Postby roscoe1019 » Wed 28 Apr, 2010 13:53

I too have had the same problem since having a new liner installed last year......vinyl liner, 22,000 to 25,000 gallons. Last time around I had them do a phosphate test and it was off the charts after putting in phosphate remover 2x it got down to 100ppm and the chlorine barely registered. As of today my phosphate reading is 400 free chlorine 0, total chlorine 0, cyanuric acid 67, calcium hardness 270, total alkalinity 94 and ph 7.3. I am told to add another 16 oz of phosphate remover and then in 48 hrs add 2 1/2 lbs of shock.......I have repeatedly done this and spent in excess of 200.00 in chemicals in the past month and the chlorine level is virtually non exsistant. Only water added was rain water. I live in E. Tn.

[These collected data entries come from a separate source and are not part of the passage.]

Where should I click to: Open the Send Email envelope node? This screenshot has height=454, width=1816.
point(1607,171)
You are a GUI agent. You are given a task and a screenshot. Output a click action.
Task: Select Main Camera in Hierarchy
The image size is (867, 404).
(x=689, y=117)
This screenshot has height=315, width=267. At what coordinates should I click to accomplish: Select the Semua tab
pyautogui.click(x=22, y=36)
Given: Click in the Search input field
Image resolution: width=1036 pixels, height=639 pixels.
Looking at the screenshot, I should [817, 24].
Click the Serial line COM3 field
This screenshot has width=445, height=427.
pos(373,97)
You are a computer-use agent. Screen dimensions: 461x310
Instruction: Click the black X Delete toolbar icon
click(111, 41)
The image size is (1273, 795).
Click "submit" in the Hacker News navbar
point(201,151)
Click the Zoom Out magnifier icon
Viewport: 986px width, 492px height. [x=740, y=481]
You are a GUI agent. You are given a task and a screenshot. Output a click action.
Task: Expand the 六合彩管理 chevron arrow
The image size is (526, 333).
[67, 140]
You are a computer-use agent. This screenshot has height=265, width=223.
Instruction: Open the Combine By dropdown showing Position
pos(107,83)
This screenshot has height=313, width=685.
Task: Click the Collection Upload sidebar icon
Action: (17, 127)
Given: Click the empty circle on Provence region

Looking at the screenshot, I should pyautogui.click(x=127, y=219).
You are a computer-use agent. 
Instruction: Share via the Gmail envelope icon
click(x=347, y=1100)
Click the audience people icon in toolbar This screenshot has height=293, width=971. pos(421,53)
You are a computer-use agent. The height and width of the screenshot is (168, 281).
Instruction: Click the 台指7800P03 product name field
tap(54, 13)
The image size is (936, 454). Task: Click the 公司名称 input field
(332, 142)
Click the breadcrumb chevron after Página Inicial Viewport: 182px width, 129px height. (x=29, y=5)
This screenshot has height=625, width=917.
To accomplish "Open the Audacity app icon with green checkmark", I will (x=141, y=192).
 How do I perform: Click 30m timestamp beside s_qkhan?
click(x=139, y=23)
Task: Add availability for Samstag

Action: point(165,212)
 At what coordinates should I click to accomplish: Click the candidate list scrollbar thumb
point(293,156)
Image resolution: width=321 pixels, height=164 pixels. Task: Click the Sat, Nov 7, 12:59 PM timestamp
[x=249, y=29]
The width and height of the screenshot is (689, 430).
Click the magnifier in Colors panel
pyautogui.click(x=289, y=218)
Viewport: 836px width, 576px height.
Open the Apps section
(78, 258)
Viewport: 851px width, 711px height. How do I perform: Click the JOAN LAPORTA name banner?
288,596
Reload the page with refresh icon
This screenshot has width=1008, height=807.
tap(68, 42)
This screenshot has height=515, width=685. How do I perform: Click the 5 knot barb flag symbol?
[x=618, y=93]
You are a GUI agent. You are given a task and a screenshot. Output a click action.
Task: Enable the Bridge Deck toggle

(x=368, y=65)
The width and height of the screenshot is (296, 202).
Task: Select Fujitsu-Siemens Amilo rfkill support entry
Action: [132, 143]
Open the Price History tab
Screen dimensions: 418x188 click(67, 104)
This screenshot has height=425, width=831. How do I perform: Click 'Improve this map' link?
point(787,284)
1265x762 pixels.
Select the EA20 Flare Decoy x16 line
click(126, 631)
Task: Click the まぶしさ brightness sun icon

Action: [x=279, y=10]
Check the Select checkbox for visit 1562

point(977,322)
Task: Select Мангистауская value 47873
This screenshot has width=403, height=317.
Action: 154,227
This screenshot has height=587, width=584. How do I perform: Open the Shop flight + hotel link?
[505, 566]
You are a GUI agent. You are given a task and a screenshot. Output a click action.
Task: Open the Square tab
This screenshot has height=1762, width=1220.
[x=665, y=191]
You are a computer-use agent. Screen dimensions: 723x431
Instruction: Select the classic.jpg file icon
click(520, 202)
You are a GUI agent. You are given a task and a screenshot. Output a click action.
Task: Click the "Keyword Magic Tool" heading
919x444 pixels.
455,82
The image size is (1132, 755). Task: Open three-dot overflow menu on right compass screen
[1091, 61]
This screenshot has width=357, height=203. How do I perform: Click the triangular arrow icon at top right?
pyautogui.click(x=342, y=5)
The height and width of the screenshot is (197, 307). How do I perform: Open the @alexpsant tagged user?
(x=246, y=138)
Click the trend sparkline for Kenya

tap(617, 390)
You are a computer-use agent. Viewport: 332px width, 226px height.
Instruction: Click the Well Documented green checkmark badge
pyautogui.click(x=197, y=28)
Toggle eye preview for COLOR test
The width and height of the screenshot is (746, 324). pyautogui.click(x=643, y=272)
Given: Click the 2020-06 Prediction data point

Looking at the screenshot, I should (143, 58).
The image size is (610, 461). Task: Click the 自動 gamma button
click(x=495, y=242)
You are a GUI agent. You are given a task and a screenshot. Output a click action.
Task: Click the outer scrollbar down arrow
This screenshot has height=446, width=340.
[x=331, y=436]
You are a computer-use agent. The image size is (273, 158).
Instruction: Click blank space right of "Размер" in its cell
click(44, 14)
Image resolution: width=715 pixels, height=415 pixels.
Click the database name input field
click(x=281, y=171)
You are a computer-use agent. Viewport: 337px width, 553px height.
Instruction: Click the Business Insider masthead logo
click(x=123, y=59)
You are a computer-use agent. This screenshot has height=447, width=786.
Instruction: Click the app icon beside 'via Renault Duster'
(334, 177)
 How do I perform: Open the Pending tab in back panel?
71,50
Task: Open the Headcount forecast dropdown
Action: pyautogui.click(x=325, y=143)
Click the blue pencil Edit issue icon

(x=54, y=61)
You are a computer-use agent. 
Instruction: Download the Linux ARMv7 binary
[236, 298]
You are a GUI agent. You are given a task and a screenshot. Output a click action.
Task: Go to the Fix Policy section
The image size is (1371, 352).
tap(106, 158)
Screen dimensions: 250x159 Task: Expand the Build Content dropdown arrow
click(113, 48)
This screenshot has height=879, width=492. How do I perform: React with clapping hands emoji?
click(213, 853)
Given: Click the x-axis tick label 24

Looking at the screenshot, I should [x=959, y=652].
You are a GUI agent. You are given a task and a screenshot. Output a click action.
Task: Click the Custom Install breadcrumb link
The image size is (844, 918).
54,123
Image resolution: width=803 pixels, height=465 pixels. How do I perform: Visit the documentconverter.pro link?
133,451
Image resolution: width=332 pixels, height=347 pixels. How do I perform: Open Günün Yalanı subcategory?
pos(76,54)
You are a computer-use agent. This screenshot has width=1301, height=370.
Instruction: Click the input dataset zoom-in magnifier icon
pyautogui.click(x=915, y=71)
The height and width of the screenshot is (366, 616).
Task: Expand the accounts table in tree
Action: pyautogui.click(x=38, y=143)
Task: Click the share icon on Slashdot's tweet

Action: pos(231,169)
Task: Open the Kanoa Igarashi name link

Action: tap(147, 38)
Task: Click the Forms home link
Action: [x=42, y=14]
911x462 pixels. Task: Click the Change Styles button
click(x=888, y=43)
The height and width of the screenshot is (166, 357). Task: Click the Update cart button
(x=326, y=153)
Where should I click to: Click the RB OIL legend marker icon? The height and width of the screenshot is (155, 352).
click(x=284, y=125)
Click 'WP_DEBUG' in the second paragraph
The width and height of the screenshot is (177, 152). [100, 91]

Stabilizer is fine and there is no copper or iron Any suggestions or help would be greatly appreciated
chem geek
Pool Industry Leader
Pool Industry Leader
Posts: 2381
Joined: Thu 21 Jun, 2007 21:27
Location: San Rafael, California

No Chlorine

Postby chem geek » Wed 28 Apr, 2010 16:07

You can always do a bucket test to see how much chlorine it will take before it starts to hold. Take a bucket of pool water and add chlorinating liquid or 6% bleach to it and then stir it up and measure the FC and CC level after a few minutes. You might also test for ammonia before you get started with this (you can test for ammonia using an inexpensive test kit from a fish/pet/aquarium store). 1 teaspoon of 6% bleach in 2 gallons of pool water would be around 40 ppm FC.